I've had weight problems most of my life. It never really bothered me when I was younger because I was never HUGE. And I was so loveable that I didn't get picked on. Except once in middle school but I had several people stick up for me. In high school I became more aware of my weight. And that led to my first weight loss success. In ninth grade I weight somewhere in the 180s. By tenth grade I go down to around 150-160. I don't really remember. But in eleventh and twelfth grades I dated a guy who was really into video games and computers. So everyday for nearly two years I watched him play games. Only taking a break to eat (often).
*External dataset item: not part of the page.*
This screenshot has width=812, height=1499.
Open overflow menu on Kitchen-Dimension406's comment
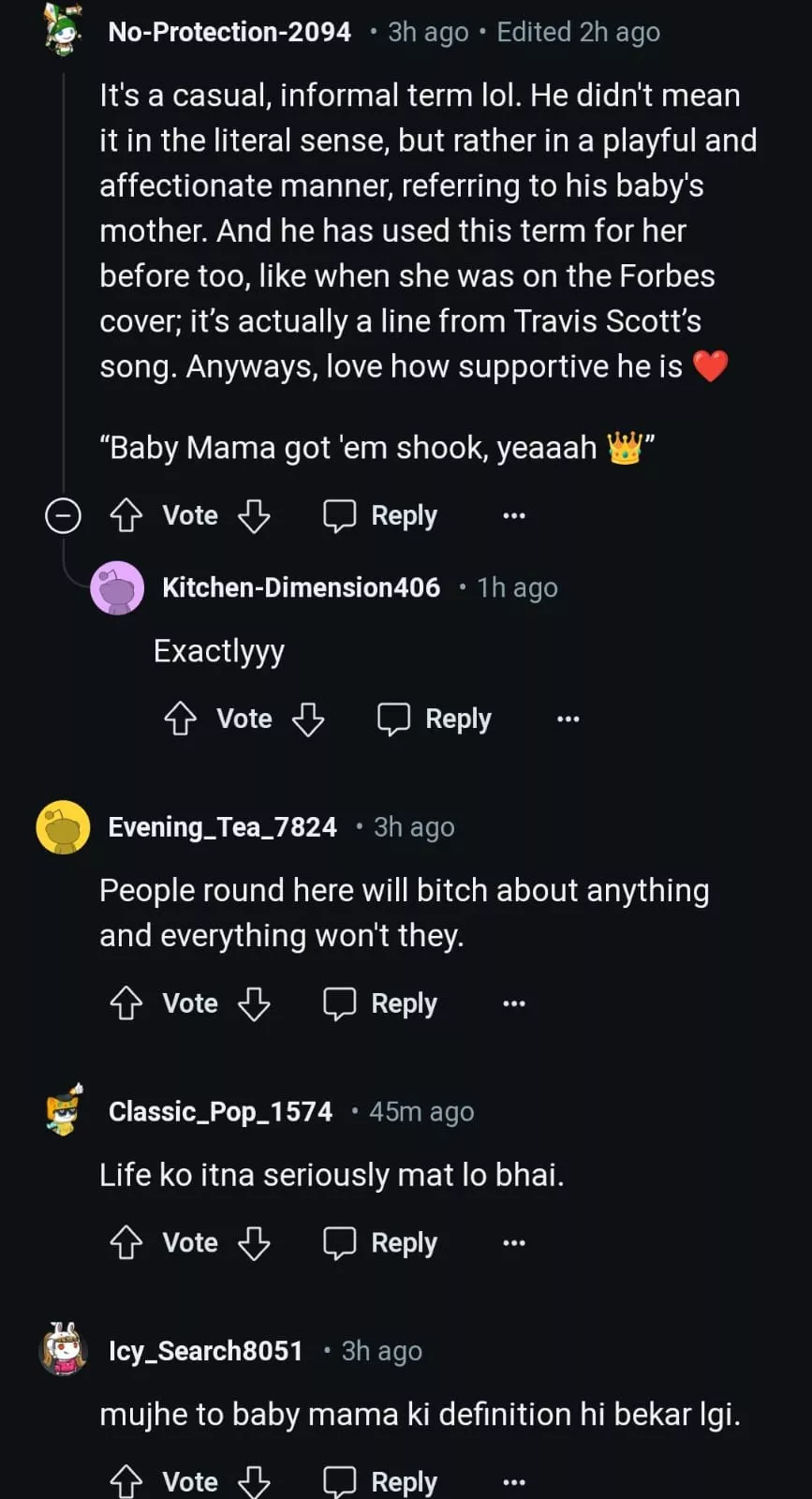pos(568,720)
So by the time I graduated high school I got dangerously close to 200lbs. But the summer of 2005 (year I graduated) we broke up. And I was able to focus on myself fully for once. Then I began losing weight. In 2006 I got my first job at Wal-Mart. By then I probably weight around 160lbs again. And then came the next boyfriend. I fell for him fast and he broke my heart. But at least it didnt effect my weight. After we broke up I began working at TJ Maxx. I worked there for just over a year. It was a physically demanding job because I worked in the back room a lot and I often had to run around the entire store. Plus I didn't have time to snack a lot. So I got down to about 145 by 2007.
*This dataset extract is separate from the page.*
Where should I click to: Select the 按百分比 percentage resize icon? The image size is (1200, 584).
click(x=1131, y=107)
I was happy there. Things were good in my life. I dated a guy and lost him in a short time. But I was still happy with myself. Then I got pregnant and lost my job in the same month. That led to lots of weight gain. When I gave birth in 2008 I was just over 200lbs. And from there my weight has gone up. And as much as I hate it, I am not ashamed to say that today I weight 234lbs. I started working on my weight problem a few month ago then I broke my ankle. But now I am healed and am gonna dive back in.

I just wish I had more support. I am the biggest person in my family so no one else needs to lose weight like I do. I get told a lot to just quit snacking and exercise. It's not that easy. I have a food addiction. And no one understands how I feel.

Ok I meant to keep this light. Ooops! Oh well, not like anyone will read this yet.

Goodnight.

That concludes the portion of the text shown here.